Dueling Chefs with Cocktails to Match

Dueling Chefs with Cocktails to Match

While visiting Boston one February greeting-card-holiday weekend, I was urged by a friend to try Sibling Rivalry. She said that it was all kinds of fantastic and that if I didn’t like a dish one way, there was always another option.

Cue the oddity that is this South End restaurant: Two brother chefs dueling over one ingredient. Chefs Bob and David Kinkead go head-to-head, beginning with the appetizers and ending with dessert, as they give their version of a dish — very original. With a changing, seasonal menu, the ideas are constantly flowing between the competitive twosome. Some of their jump-off-the-pagers include the Moroccan lamb brick, truffled poached eggs, and to-die-for brisket.

Though that lamb brick will be forever embedded in my mind, a really great cocktail stands out as well. The Belissimma, a super-lush blend of crushed raspberries, white peach nectar, and prosecco. That and the tangerine martini made for a lovely palate cleanser.

For more of a weighty option, my boyfriend, a fan of mojitos, found solace in the Old Cuban. Muddled mint, a dash of bitters, rum, and sparkling wine filled his fix. A selection of local beers, hard ciders, and a thorough wine selection rounds out the eclectic list.
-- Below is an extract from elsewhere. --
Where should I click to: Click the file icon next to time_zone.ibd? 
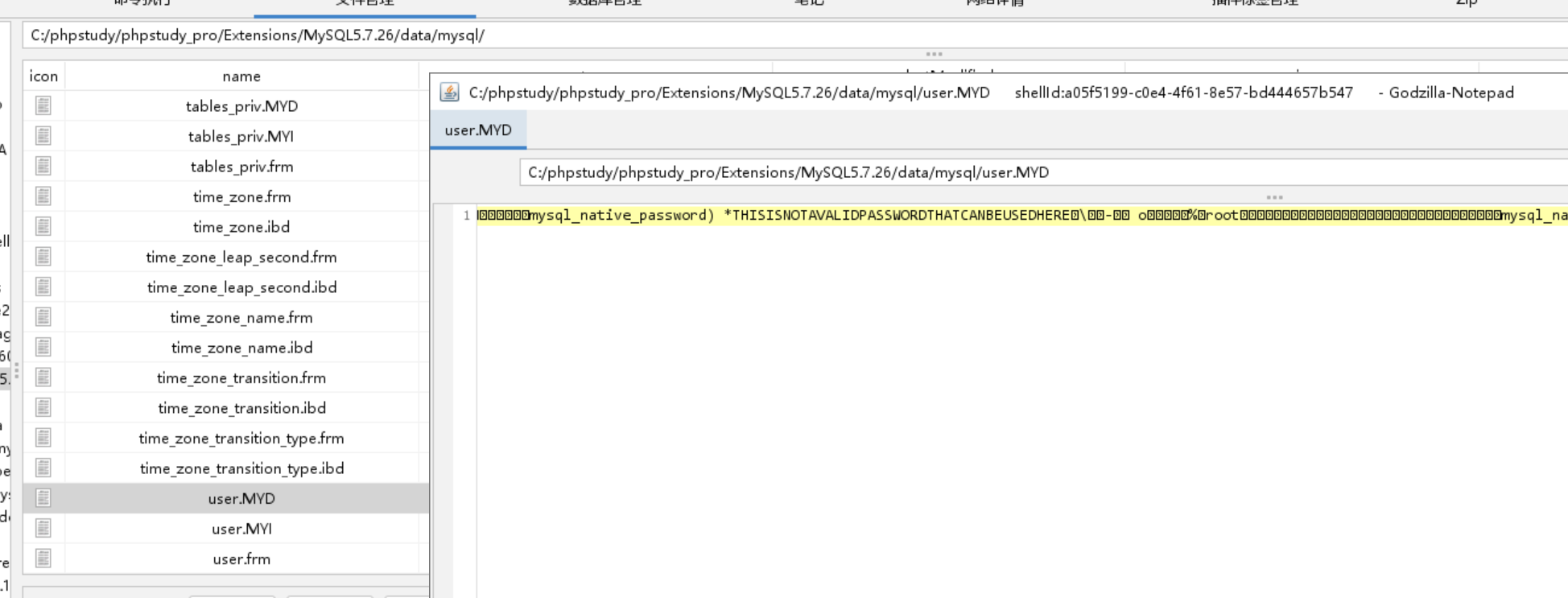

Sibling Rivalry is something of a crowd-pleaser — definitely passing as a date-night spot, but there is also a pretty well-endowed bar area, not to mention the Chef’s Bar, where you have a front-row seat to the hustle in the kitchen. I have since returned, found new favorites, and realized that my taste buds really do not favor one brother over the other, but it doesn’t matter. It’s all relative, isn’t it?